[Opening DATASET EXCERPTS section]

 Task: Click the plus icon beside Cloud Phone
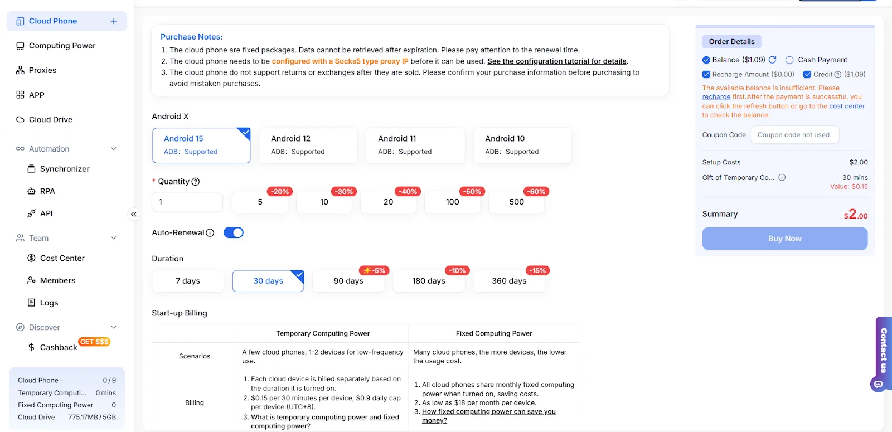[x=114, y=21]
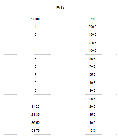Select the 5 € prize cell
This screenshot has height=137, width=119.
[92, 131]
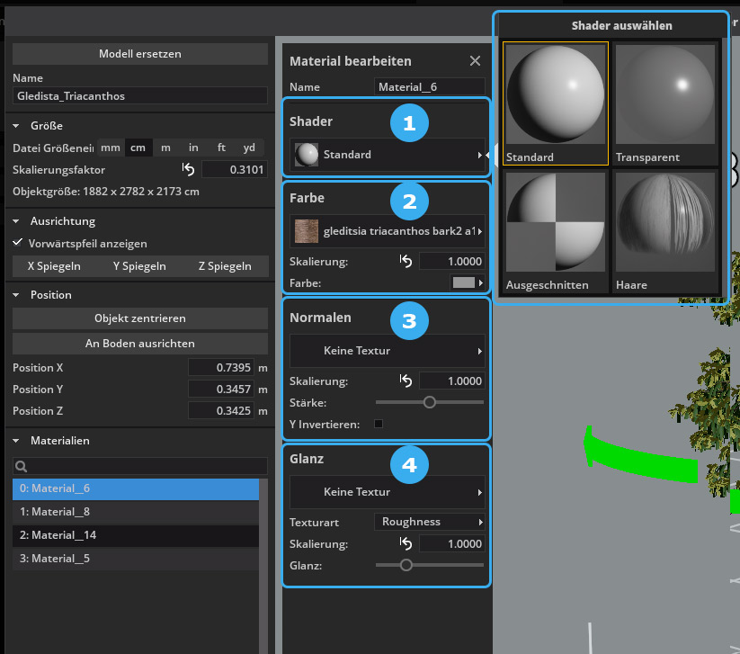This screenshot has width=740, height=654.
Task: Select the Standard shader sphere thumbnail
Action: (556, 95)
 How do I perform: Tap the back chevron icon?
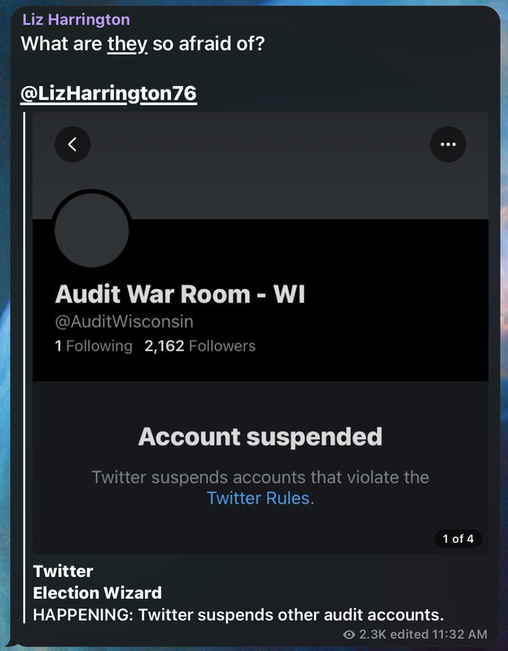[x=72, y=145]
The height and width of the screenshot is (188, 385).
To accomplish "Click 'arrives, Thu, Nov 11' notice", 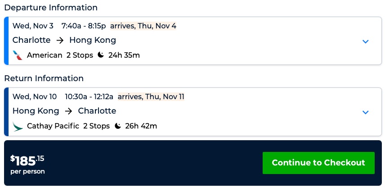I will 151,96.
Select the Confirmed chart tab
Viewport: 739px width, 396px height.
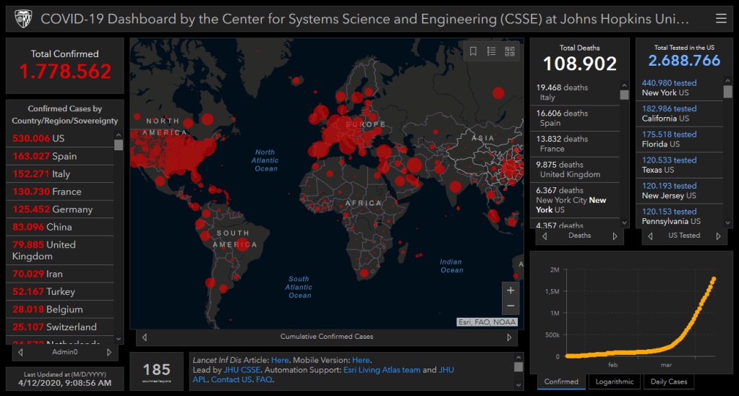point(561,382)
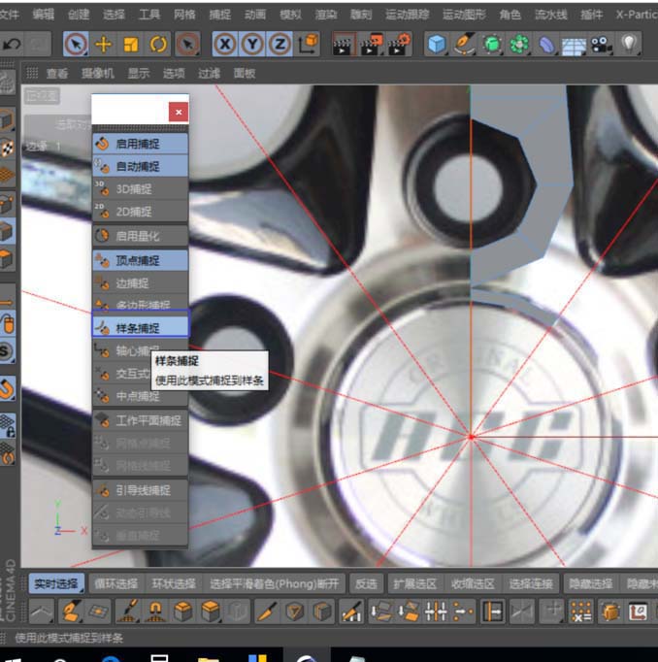Click the 循环选择 button
This screenshot has height=662, width=658.
point(115,583)
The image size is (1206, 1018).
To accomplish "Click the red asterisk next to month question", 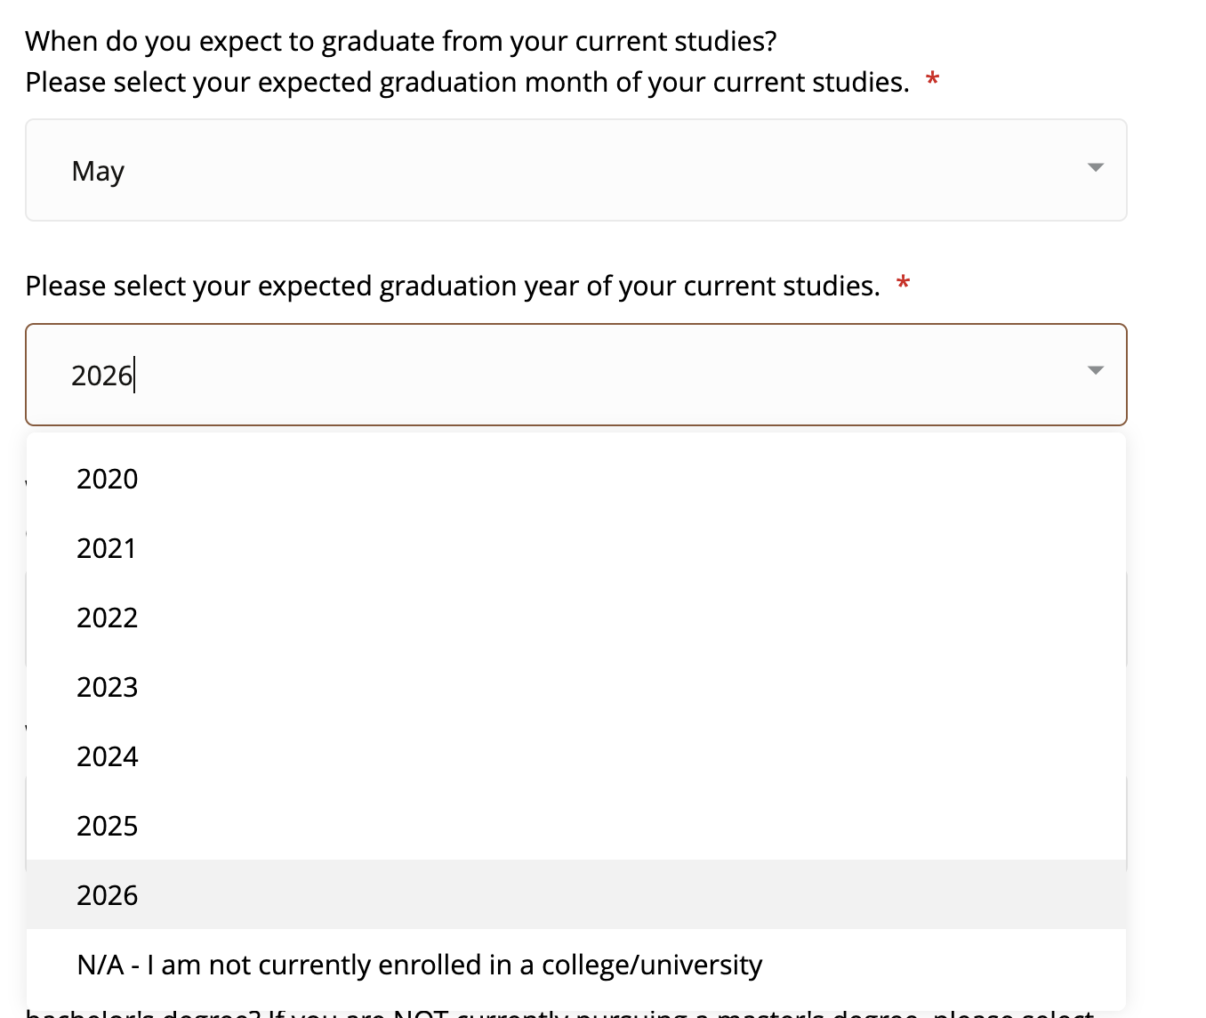I will click(931, 80).
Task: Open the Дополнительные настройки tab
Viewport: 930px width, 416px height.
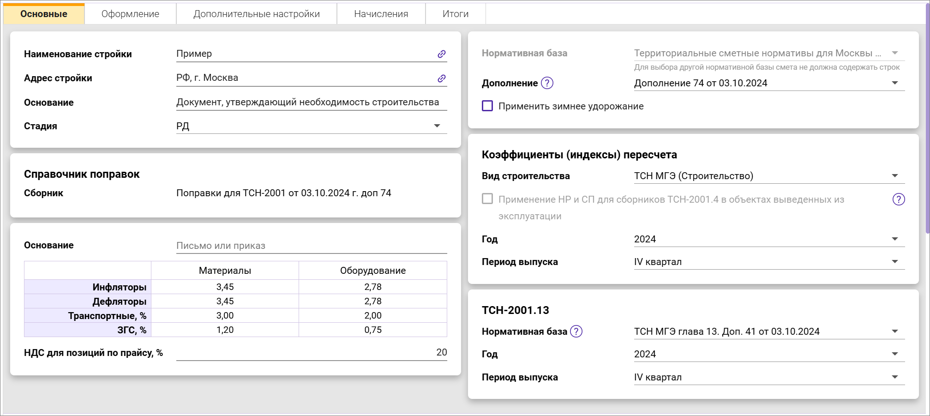Action: [x=256, y=14]
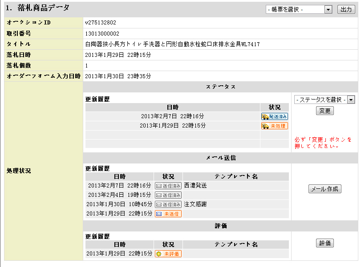The image size is (361, 267).
Task: Open mail composer with メール作成 button
Action: (324, 189)
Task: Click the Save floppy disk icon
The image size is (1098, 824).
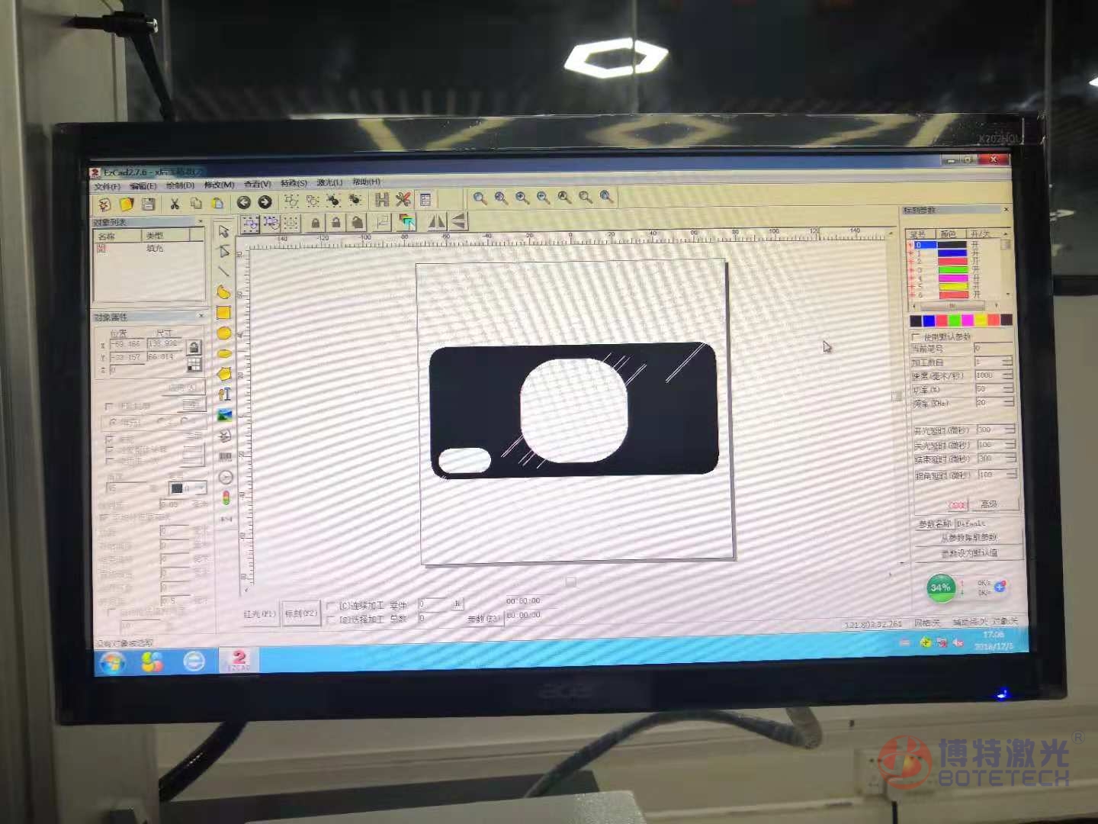Action: (148, 204)
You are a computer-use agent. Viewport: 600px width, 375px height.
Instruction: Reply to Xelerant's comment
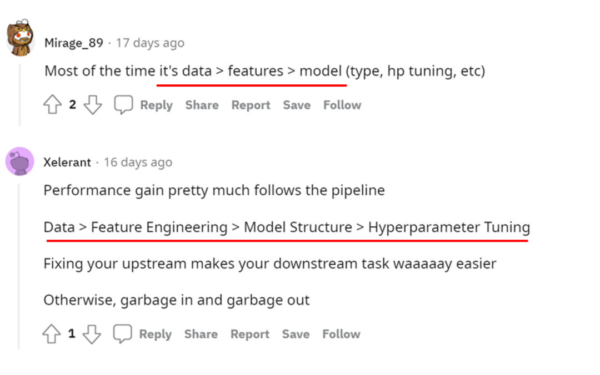coord(155,334)
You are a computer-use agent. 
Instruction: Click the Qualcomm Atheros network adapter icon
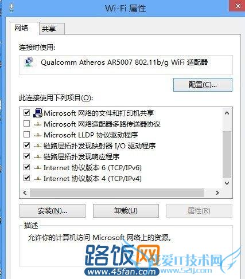tap(29, 62)
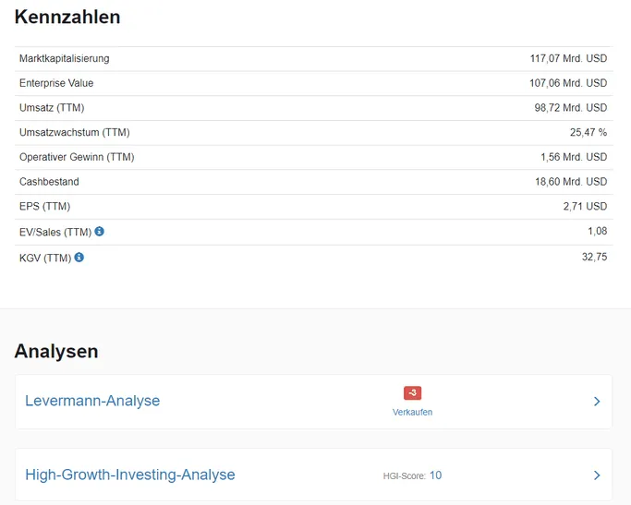Click the EV/Sales value 1,08
This screenshot has height=505, width=631.
[x=597, y=231]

[Closing DATASET EXCERPTS section]

### EXERCISE REQUIREMENTS
Go over the data above and copy every line that has the word "computer" in it.

### EXERCISE ANSWER
You are a computer-use agent. Viewport: 600px width, 375px height.
You are a computer-use agent. 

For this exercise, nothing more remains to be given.